For testing purposes, I'm interested into work with a small limited number of reads that align well to a given genomic region, also small, so computation time and memory requirements are as low as possible.
This could be done (I guess) if from the alignment BAM file one could associate the aligned reads with specific reads in the original FASTQ file.
I don't know if this is even possible. So far, I've found nothing.
Yes, reads can be extracted using e.g.
samtools fastq
. It is recommended to randomize the BAM before doing that as many alignment tools expect random fastq order (for paired-end data). Could be don withsamtools collate
orsamtools sort -n
followed bysamtools fastq
. For other threads on this please use the search function, there are many.Two questions:
What will
samtools fastq
do with hard-clipped reads/secondary alignments? Output shortened reads? I assume some kind of filtering should be applied before.Do you have any reference for the random fastq order requirement? I have not heard of this before. That would be good to know for certain applications...
Edit: formatting
Yes. You can filter your BAM file to separate aligned reads and then convert them back to fastq.

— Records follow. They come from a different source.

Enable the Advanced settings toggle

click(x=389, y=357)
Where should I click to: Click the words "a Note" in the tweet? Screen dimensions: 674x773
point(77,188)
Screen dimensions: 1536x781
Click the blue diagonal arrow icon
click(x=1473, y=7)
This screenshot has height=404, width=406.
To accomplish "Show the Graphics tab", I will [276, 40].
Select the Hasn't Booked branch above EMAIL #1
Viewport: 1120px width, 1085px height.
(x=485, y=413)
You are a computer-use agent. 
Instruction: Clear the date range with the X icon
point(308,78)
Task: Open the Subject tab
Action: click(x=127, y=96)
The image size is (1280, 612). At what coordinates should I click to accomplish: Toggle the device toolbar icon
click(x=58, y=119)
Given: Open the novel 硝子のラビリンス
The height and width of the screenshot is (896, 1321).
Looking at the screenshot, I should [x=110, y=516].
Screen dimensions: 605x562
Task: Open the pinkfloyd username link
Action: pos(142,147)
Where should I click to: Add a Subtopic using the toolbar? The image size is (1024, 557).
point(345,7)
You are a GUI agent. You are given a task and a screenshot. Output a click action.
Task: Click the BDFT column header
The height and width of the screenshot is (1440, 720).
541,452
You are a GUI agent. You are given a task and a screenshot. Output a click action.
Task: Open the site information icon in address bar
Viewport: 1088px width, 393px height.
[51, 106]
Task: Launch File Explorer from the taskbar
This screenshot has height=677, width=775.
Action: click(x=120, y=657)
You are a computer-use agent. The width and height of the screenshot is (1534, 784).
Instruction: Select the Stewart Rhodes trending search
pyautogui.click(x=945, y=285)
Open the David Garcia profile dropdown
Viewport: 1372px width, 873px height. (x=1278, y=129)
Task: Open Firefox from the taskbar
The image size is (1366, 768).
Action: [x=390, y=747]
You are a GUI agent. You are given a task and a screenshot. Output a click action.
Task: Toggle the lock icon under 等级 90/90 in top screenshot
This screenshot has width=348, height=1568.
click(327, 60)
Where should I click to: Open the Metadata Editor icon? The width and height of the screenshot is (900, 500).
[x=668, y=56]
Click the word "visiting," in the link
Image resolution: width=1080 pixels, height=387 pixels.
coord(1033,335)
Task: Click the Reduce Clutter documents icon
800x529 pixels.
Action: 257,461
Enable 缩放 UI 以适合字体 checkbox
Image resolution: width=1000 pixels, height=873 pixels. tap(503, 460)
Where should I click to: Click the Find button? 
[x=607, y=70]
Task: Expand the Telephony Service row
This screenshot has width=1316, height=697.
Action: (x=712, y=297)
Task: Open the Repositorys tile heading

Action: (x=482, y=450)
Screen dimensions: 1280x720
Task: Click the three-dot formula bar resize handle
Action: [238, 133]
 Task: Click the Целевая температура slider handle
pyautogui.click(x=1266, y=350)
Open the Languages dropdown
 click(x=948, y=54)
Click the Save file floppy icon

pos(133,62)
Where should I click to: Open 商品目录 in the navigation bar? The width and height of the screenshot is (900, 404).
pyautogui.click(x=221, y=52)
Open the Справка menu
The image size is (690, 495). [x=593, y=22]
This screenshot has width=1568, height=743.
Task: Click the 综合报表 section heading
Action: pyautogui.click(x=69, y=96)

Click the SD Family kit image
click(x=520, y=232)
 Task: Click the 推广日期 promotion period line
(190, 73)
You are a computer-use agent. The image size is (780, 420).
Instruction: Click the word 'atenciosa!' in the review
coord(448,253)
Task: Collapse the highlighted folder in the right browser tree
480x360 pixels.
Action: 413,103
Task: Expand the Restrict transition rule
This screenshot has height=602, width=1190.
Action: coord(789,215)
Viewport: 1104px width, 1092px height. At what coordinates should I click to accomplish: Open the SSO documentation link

You can first filter your BAM with
samtools view region
to get the region you need.Then use
reformat.sh
from BBMap suite to retrieve reads:If you have single end data then just use
out=read.fq.gz
instead.So you would like to convert bam to fastq? Have you googled for that?
Not with that words, my mistake (I'm not native speaker). Now I 've found a way with
bedtools
, thank youDon't worry. Most here aren't. Neither WouterDeCoster nor me are.
where you able to retrieve your original reads file frombam files? Can you share the processs and commands? I really need help on it I mixed up my data and need to retrieve from bam files the raw reads.
There are multiple suggestions on how to do this in this thread. Suggest you pick one and try it.